Webcam Streamer
This demonstration shows SROS sending nontrivial amounts of data, namely, a webcam stream. To run this demonstration, it is necessary to rebuild SROS by following the instructions in the main package page but using this rosinstall file instead, which will also bring in OpenCV3. These instructions use OpenCV3 and cv_bridge to stream data from the first available webcam, convert them to ROS sensor_msgs/Image messages, send them to another ROS program (rospy_image_view.py), convert them back to OpenCV images and render them again using OpenCV's built-in viewer.
The main reason for using this separate rosinstall file is because adding OpenCV to the build significantly increases its complexity, both in terms of dependencies and just plain compile time. My poor little Raspberry Pi 3 has been working on this build for the past 5 hours, including one out-of-memory error and subsequent kernel panic! On a modern laptop the build should take about ten minutes.
Terminal 1
sroscore --keyserver
Terminal 2
srosrun sros_demos rospy_webcam.py
Terminal 3
srosrun sros_demos rospy_image_view.py
Comments
As before, it is critical that if security is desired (i.e., this traffic will go over an insecure network), after the initial run to distribute the keys to rospy_webcam and rospy_image_view, during subsequent runs sroscore must not be invoked with the --keyserver switch to prevent the unsecured keyserver from being launched.
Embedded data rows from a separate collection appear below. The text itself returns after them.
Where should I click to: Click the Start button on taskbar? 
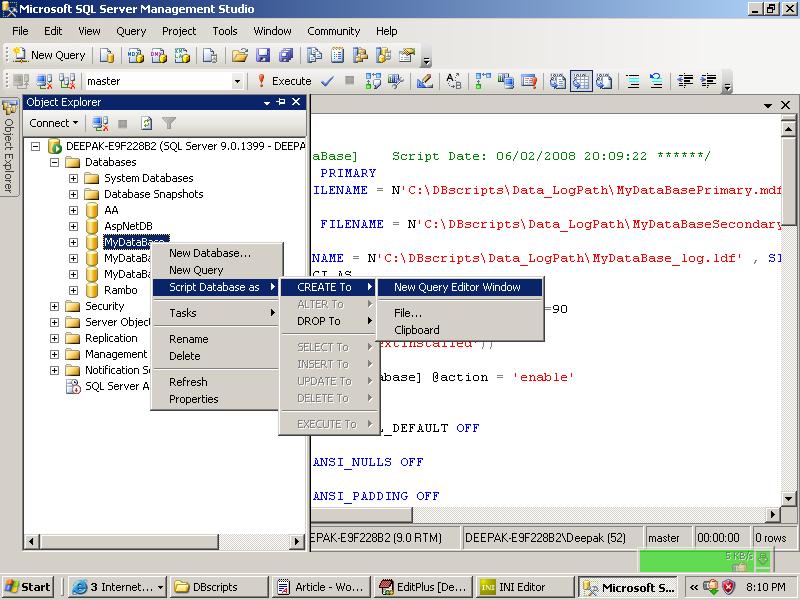coord(29,587)
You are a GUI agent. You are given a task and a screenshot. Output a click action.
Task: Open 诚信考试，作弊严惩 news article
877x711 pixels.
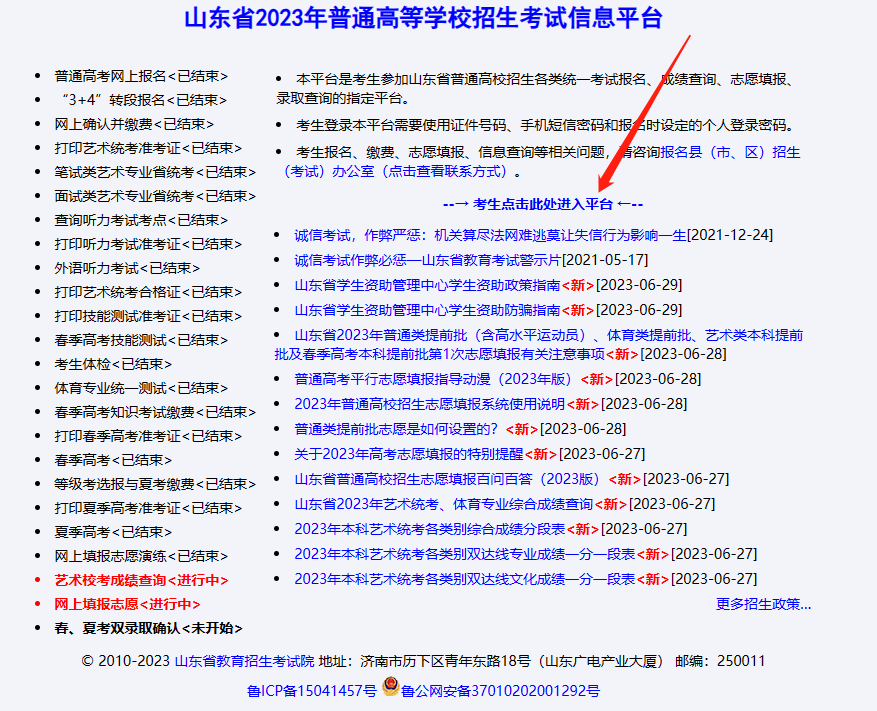coord(490,235)
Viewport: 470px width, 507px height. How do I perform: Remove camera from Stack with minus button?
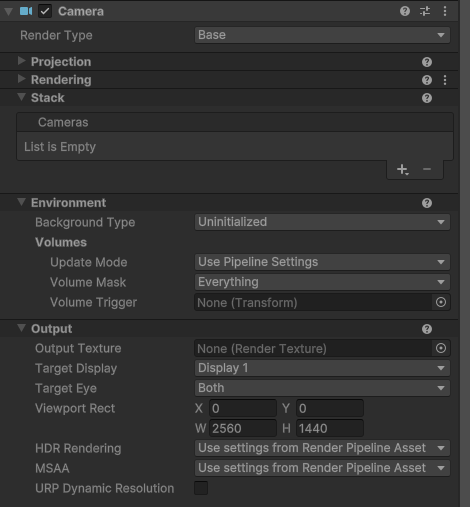point(427,169)
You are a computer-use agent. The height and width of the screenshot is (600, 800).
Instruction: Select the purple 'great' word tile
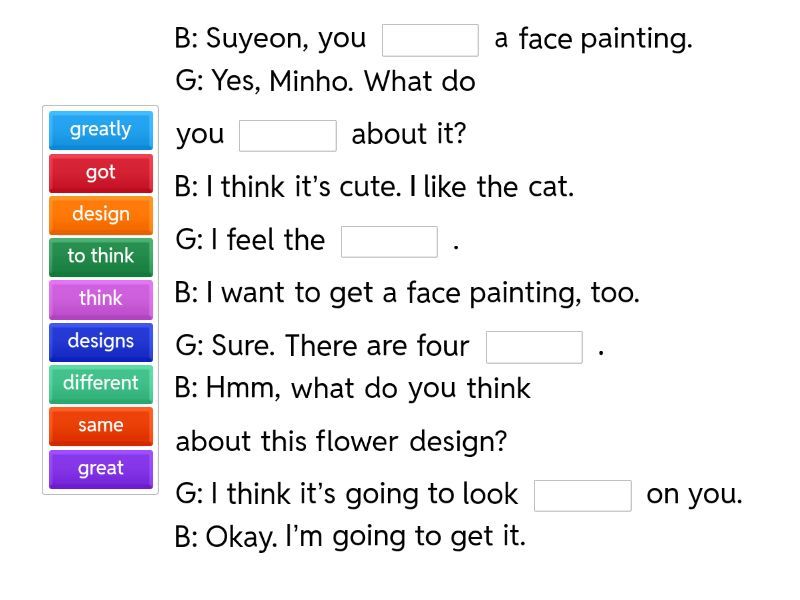pyautogui.click(x=100, y=469)
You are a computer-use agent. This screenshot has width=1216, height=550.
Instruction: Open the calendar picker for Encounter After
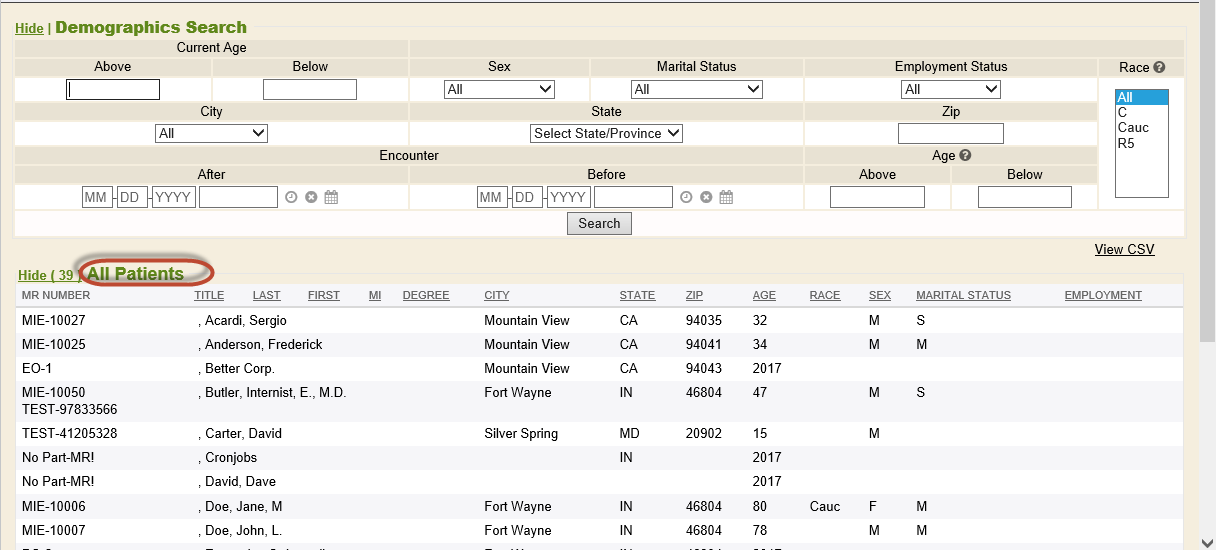331,197
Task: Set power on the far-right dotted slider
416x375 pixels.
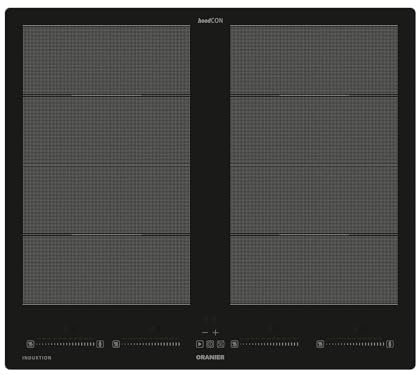Action: 355,344
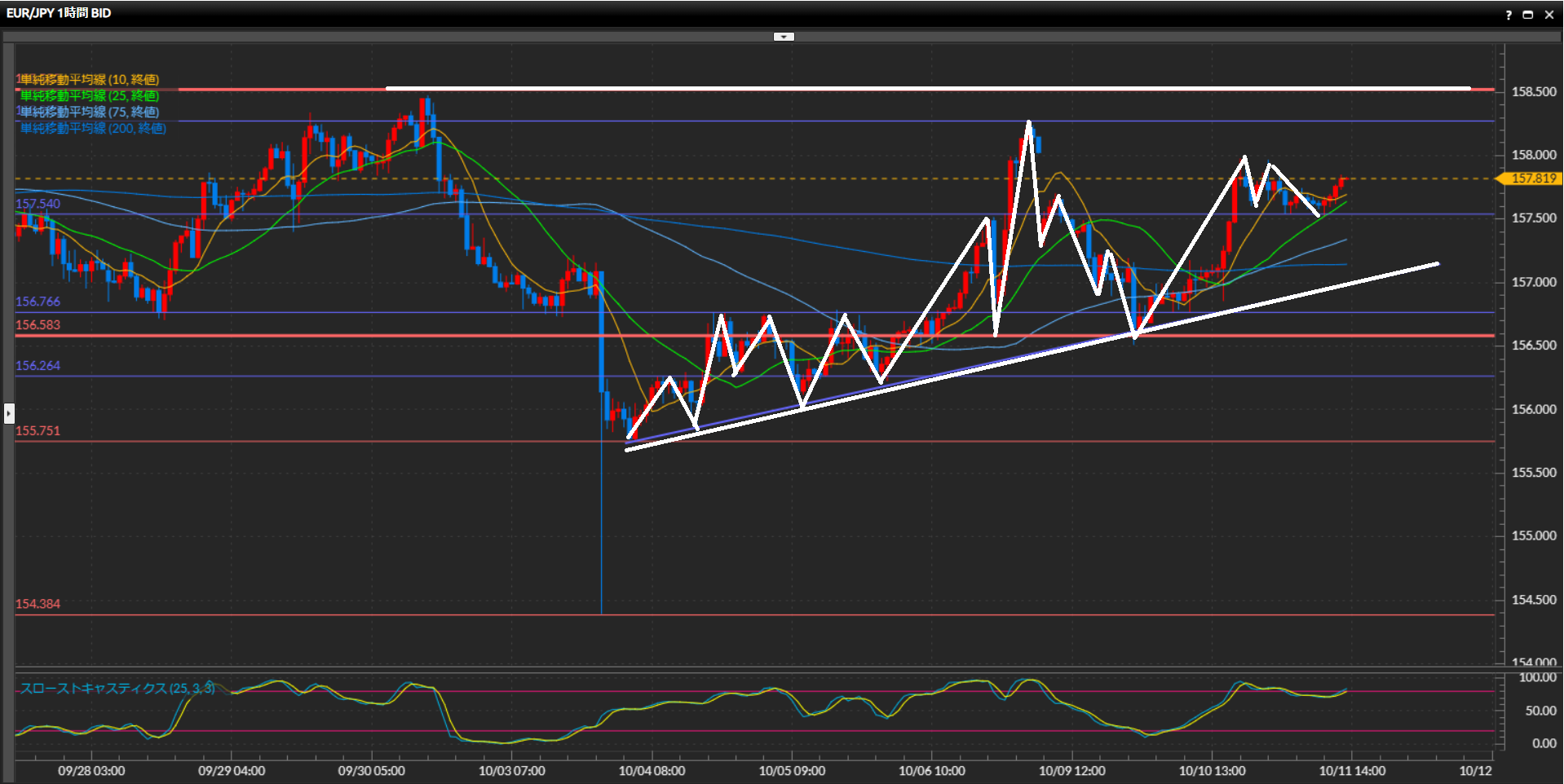Click the 10/11 14:00 time axis label
Viewport: 1564px width, 784px height.
pyautogui.click(x=1352, y=770)

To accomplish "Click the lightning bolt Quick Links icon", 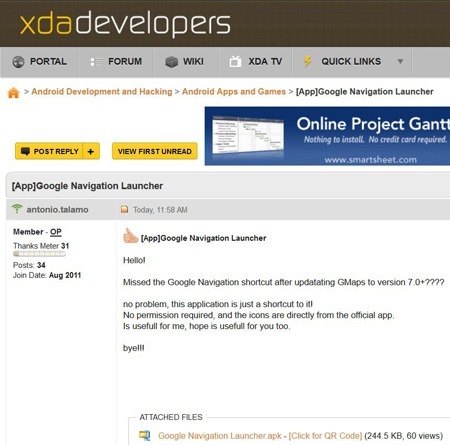I will (x=308, y=61).
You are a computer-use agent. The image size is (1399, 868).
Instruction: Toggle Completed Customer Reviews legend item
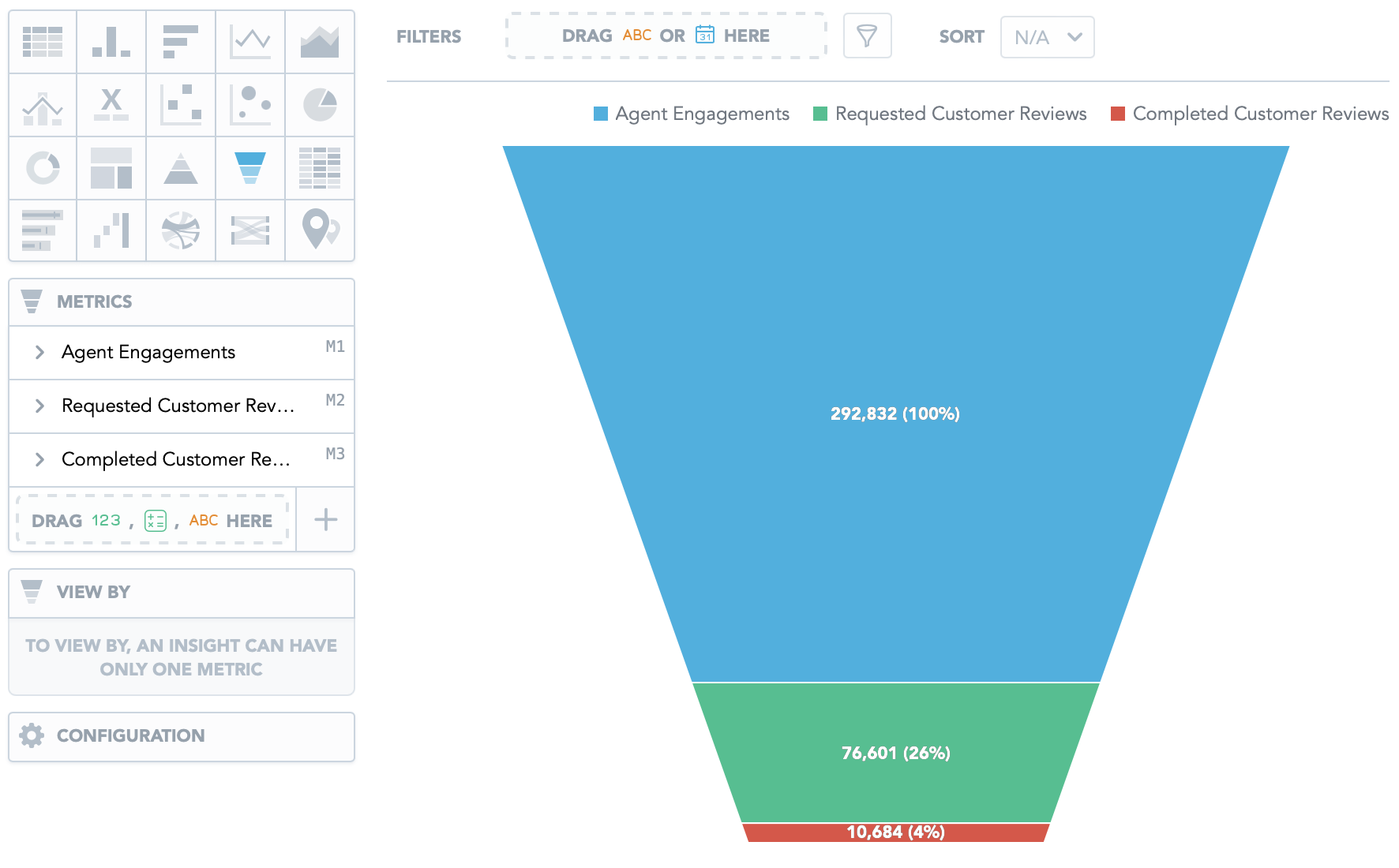coord(1250,114)
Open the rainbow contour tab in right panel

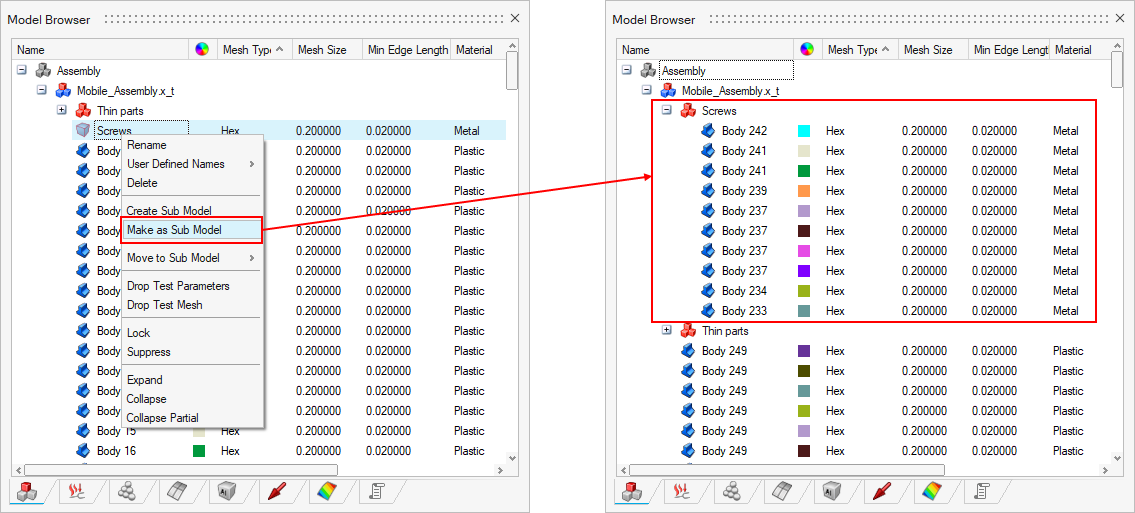[x=930, y=490]
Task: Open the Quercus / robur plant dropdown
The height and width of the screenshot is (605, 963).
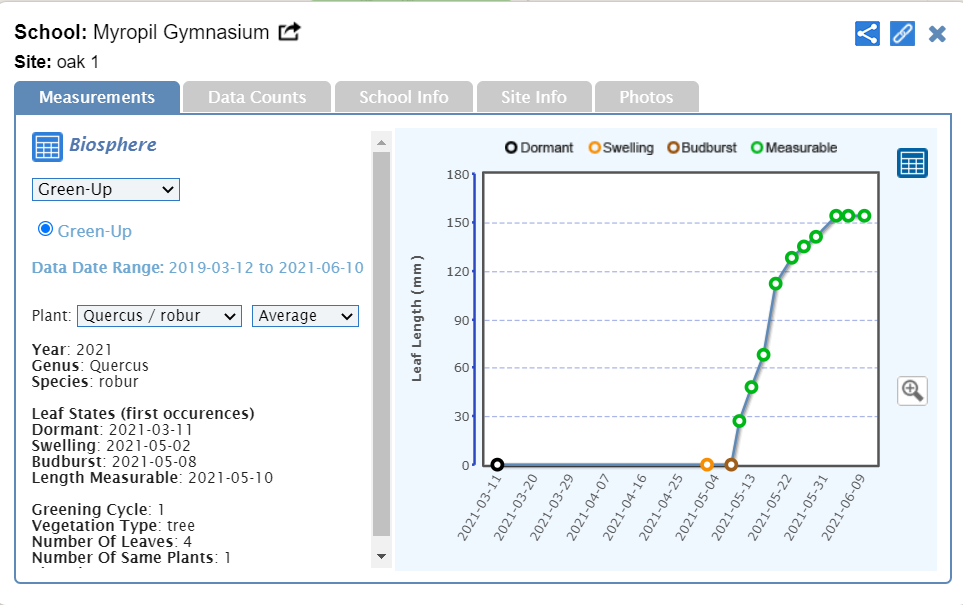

SSL causes some additional CPU load because it has to encrypt and decrypt traffic. To see the difference between SROS and "classic" ROS, just remove the s prefix from the commands being run in each terminal (i.e., just use "classic" roscore and rosrun). On a typical test machine, we see about about a 20-25% increase in CPU usage for each program when SSL is enabled to encrypt a 1-megapixel webcam at 30 frames/sec. In single-core terms, on a typical Core-i5 laptop, the sender program CPU usage jumps from 24% to 29%, and the receiver program jumps from 14% to 19%.